**Goal:**
Repeat word for word the records starting with the line that contains "Given: Open the 电子 category tab" and going on through the line that contains "Open the 'различные", and reproduce only those lines.

**Listing:**
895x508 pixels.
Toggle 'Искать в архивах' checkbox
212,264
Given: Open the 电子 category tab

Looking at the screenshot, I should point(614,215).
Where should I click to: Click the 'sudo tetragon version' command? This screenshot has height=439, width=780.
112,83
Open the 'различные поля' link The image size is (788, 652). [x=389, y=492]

==

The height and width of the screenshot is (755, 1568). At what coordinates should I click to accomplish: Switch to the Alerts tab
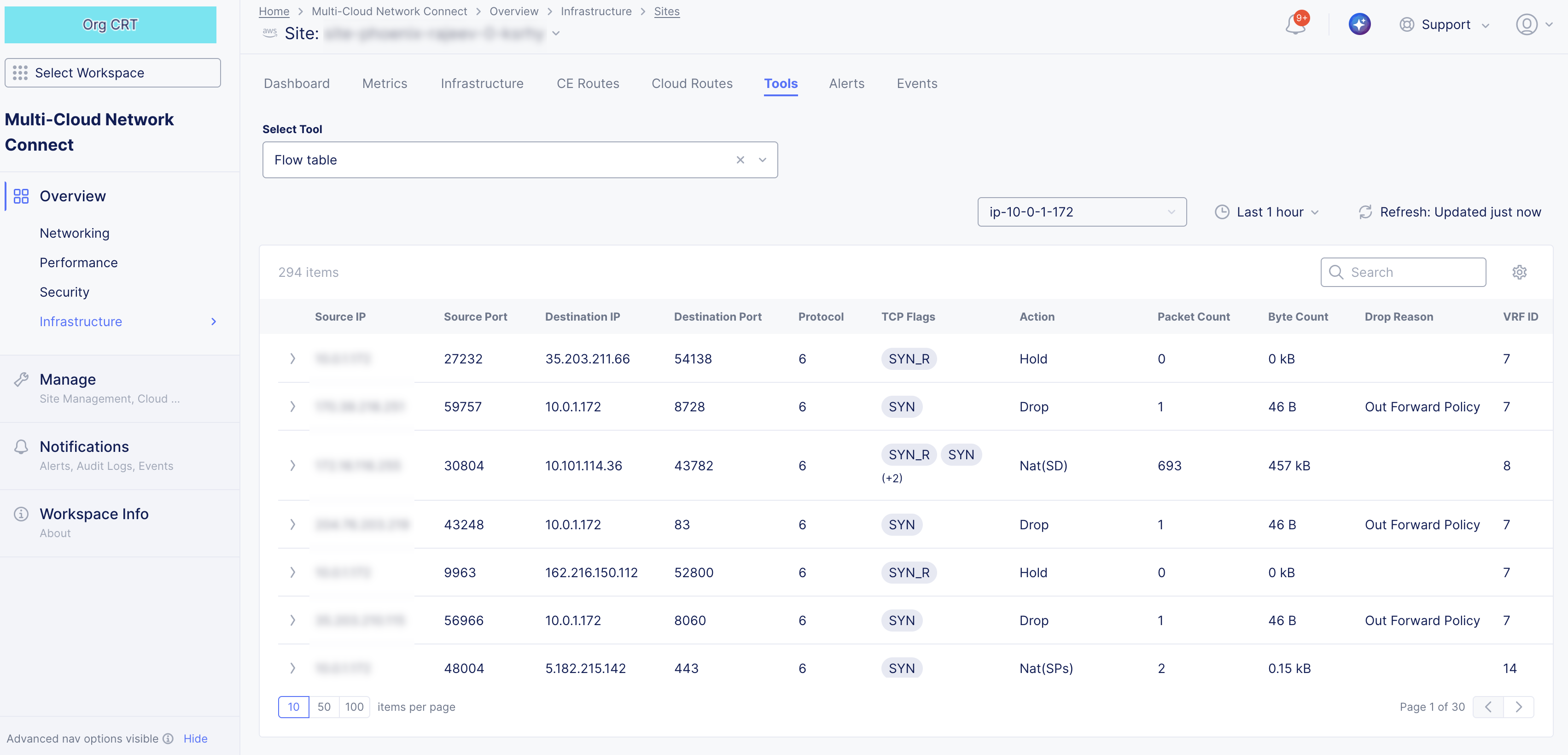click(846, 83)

**Written response:**
Given: Open the 电子 category tab

Looking at the screenshot, I should point(614,215).
Where should I click to: Click the 'sudo tetragon version' command? This screenshot has height=439, width=780.
112,83
Open the 'различные поля' link The image size is (788, 652). [x=389, y=492]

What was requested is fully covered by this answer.